Le pire, c’est que nous acceptons, collectivement, l’idée que cette politique est sans doute désagréable mais qu’elle est nécessaire – justifiée par des logiques économiques, démographiques, sociales, etc. Or, il n’en est rien : aucune rationalité ne vient justifier la xénophobie d’État. Bien au contraire, les logiques avancées ne résistent pas à l’analyse rationnelle. Nous ne pourrons donc pas dire à ceux qui viendront après nous que nous nous sommes résignés à la xénophobie. Il faudra bien reconnaître que nous l’avons choisie, et non subie : non seulement nous n’ignorons pas ce qui se passe, mais cette France-là, c’est notre choix – pire : c’est nous. Notre identité nationale, c’est donc d’abord, aujourd’hui, la xénophobie.
Nous aurons à vivre avec cette honte.
Jeux olympiques
Ira en Chine, ira pas ? Les palinodies du président français, avant l’ouverture des Jeux olympiques d’août 2008, annonçaient déjà la déclaration de Bernard Kouchner en décembre, à la veille du 60e anniversaire de la Déclaration universelle des droits de l’homme. Il regrettait le secrétariat d’État aux droits de l’homme rattaché à son ministère des Affaires étrangères : « Il y a contradiction permanente entre les Droits de l’homme et la politique étrangère d’un État, même en France. » Voire surtout en France ? Rien de bien nouveau, dira-t-on, et il fallait être André Glucksmann pour se laisser séduire par les belles paroles de Nicolas Sarkozy pendant la campagne présidentielle : son rêve d’un « ticket Kouchner-Sarkozy » est vite devenu un cauchemar.

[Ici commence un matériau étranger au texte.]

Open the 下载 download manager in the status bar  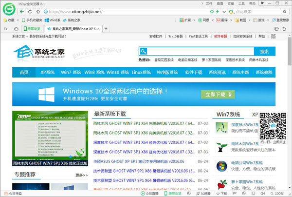click(x=221, y=194)
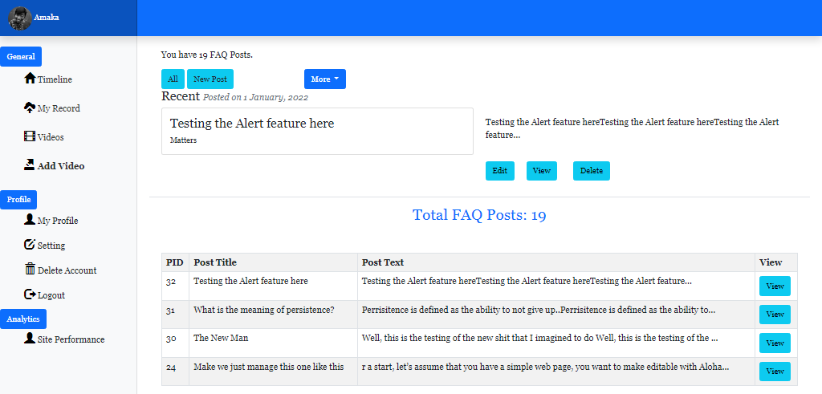The image size is (822, 394).
Task: Click the cloud upload icon beside My Record
Action: tap(30, 108)
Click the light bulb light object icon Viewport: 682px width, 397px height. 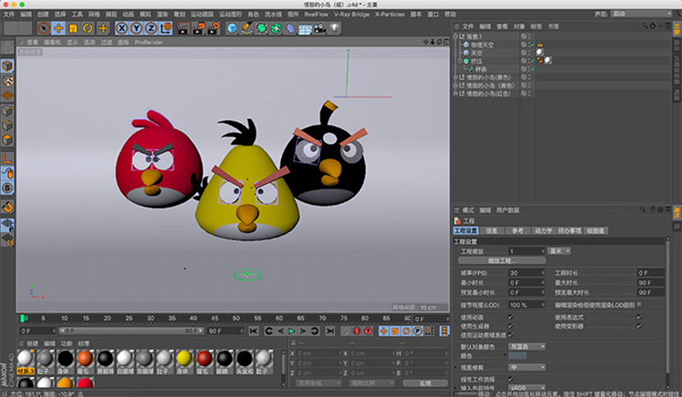click(335, 28)
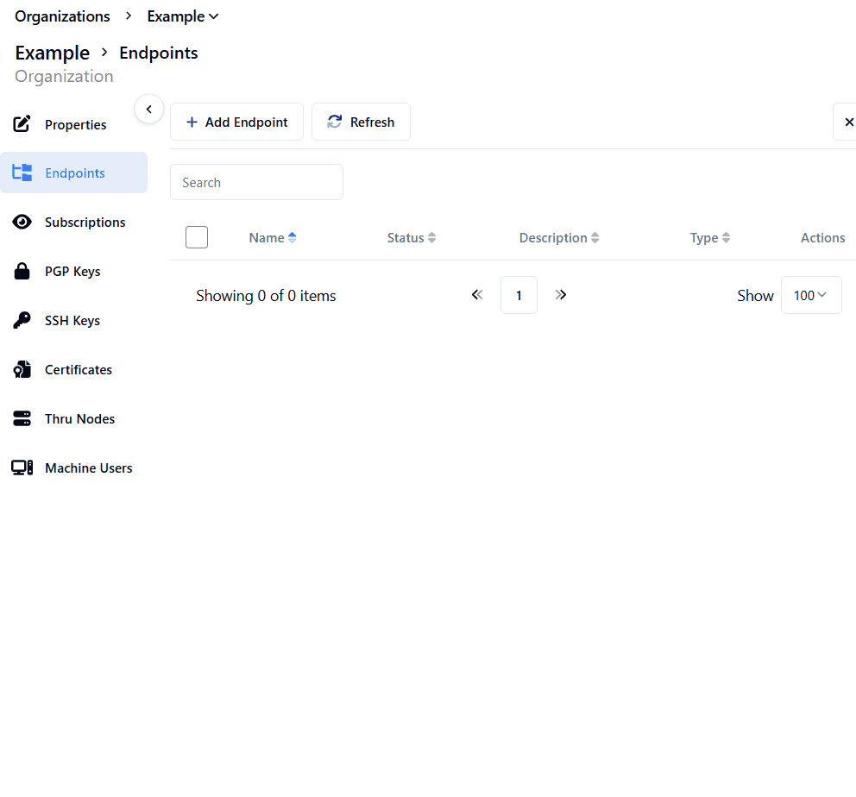This screenshot has height=797, width=856.
Task: Click the Endpoints folder tree icon
Action: (x=22, y=173)
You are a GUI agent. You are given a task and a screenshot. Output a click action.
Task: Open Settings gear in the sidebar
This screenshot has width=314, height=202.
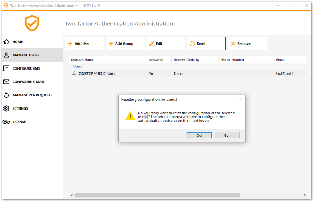pos(6,108)
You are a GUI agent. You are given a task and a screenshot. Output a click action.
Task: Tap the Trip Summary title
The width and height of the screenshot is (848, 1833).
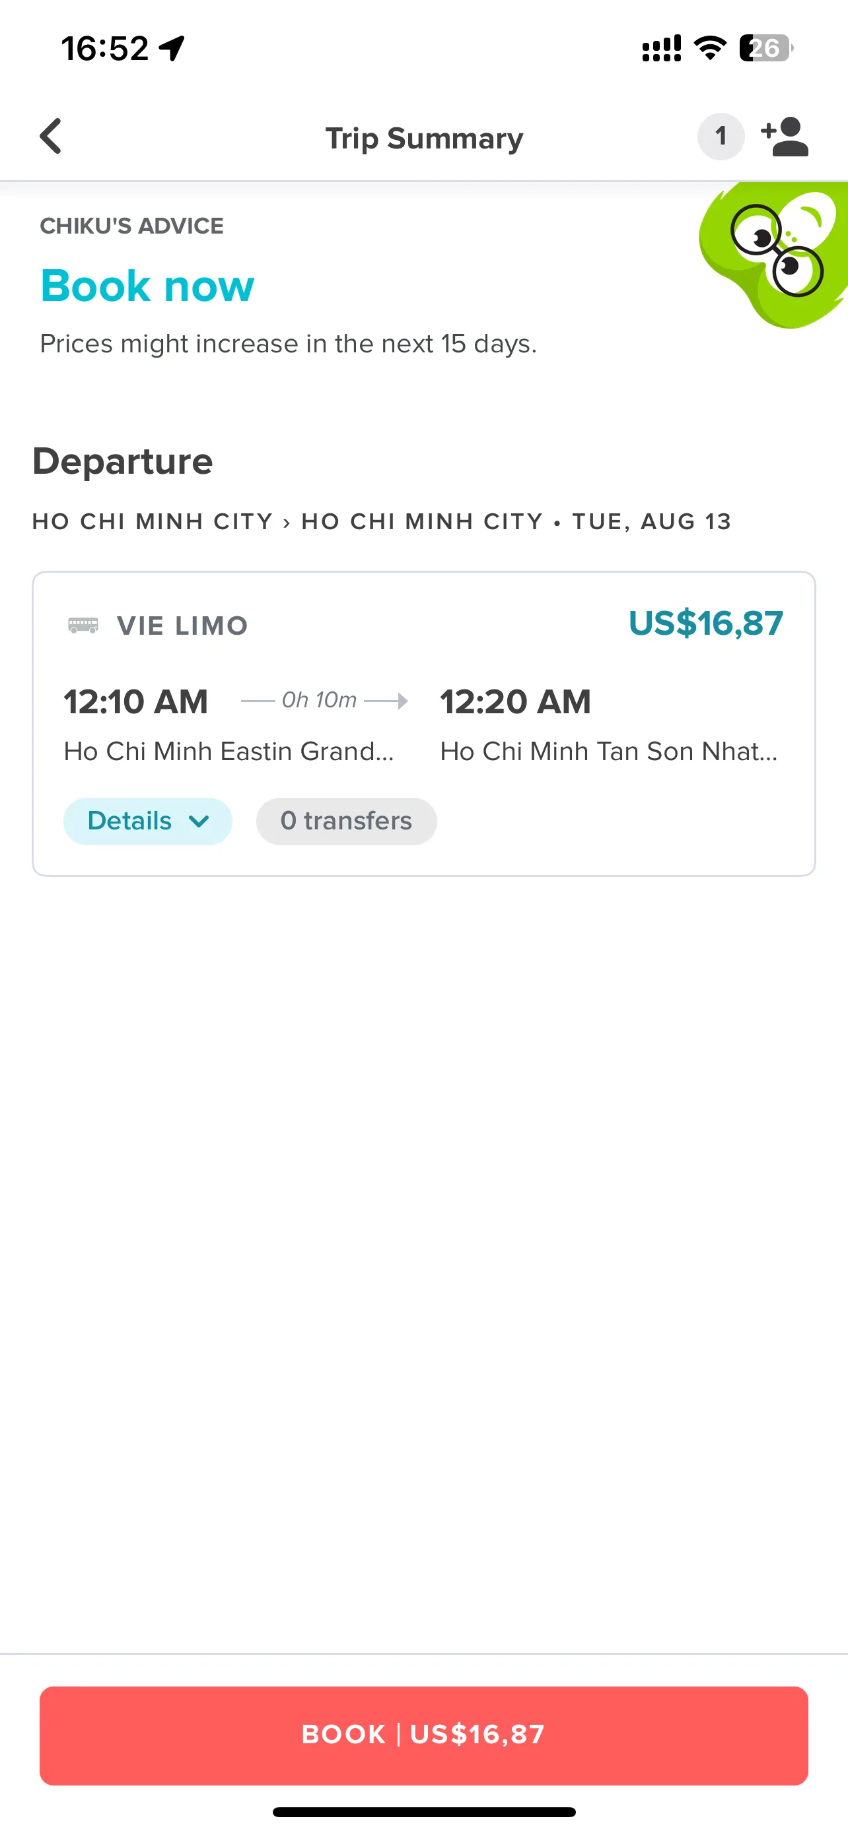click(x=424, y=138)
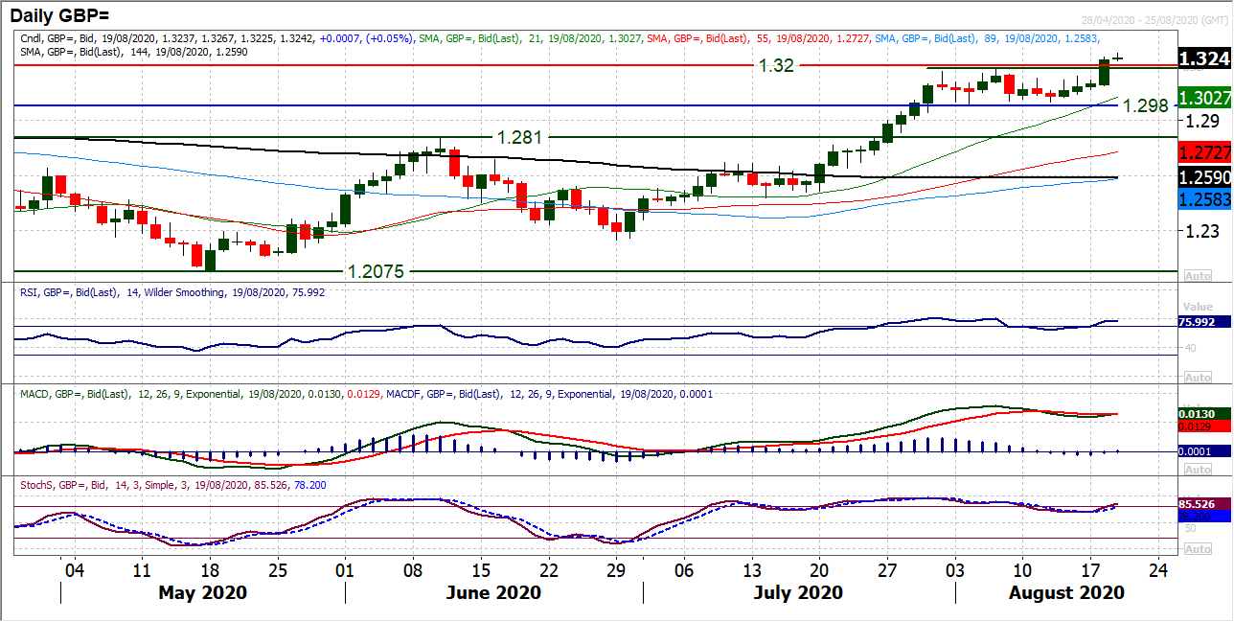Image resolution: width=1234 pixels, height=622 pixels.
Task: Select the red 1.2727 SMA price tag
Action: 1202,152
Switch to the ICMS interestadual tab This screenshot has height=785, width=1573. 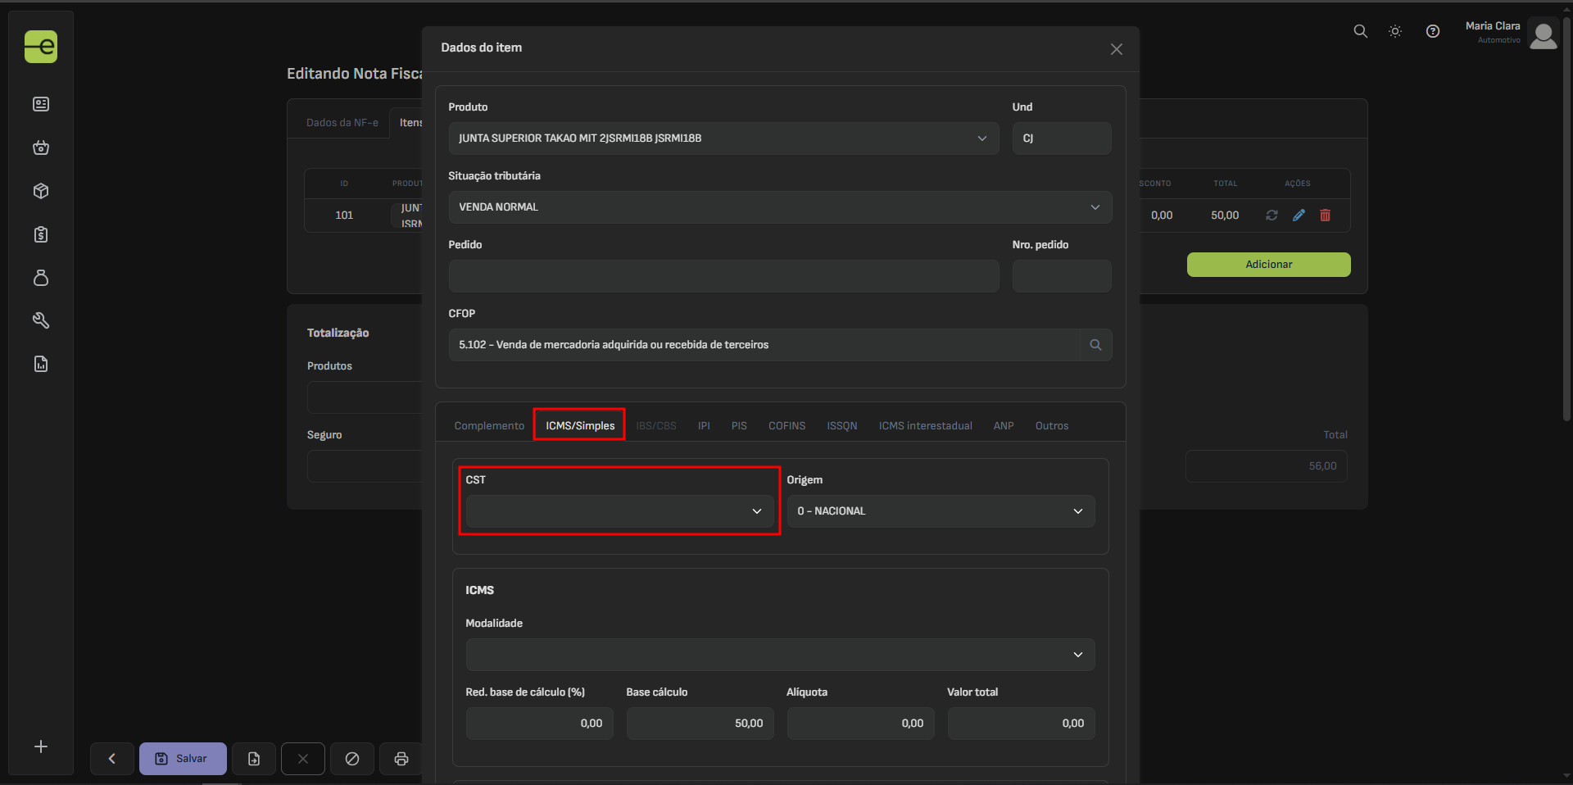(x=925, y=426)
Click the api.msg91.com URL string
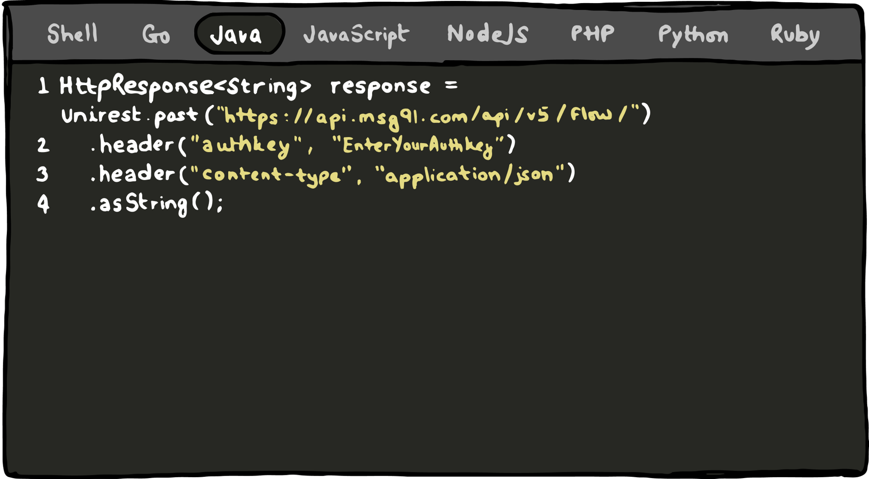Image resolution: width=869 pixels, height=479 pixels. (x=429, y=116)
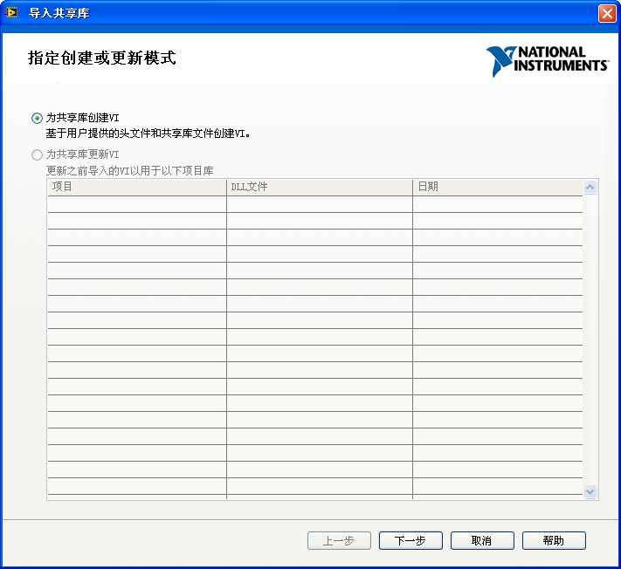Image resolution: width=621 pixels, height=569 pixels.
Task: Click the 为共享库创建VI label text
Action: pyautogui.click(x=82, y=118)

Mais il ne s’agissait pas seulement de droits de l’homme. Début août, c’est Roselyne Bachelot qui incarnait le plus clairement les priorités de la France – non seulement par sa présence satisfaite à Pékin, mais aussi par son absence à Mexico lors de la conférence mondiale sur le sida. La ministre des Sports et de la Santé était donc présente pour le sport et absente pour la santé. On pourrait s’en étonner : la politique de l’émotion, selon Nicolas Sarkozy, ce ne sont pas seulement les joies des fêtes populaires ; il y a aussi les larmes de la compassion devant les malheurs privés. Il n’y a pas seulement le corps en santé, tout en muscles et en sueur, mais aussi le corps malade, souffrant. Après tout, n’est-on pas prêt à s’enthousiasmer pour les Jeux paralympiques, qui célèbrent le courage personnel des « blessés de la vie » chers au Président ?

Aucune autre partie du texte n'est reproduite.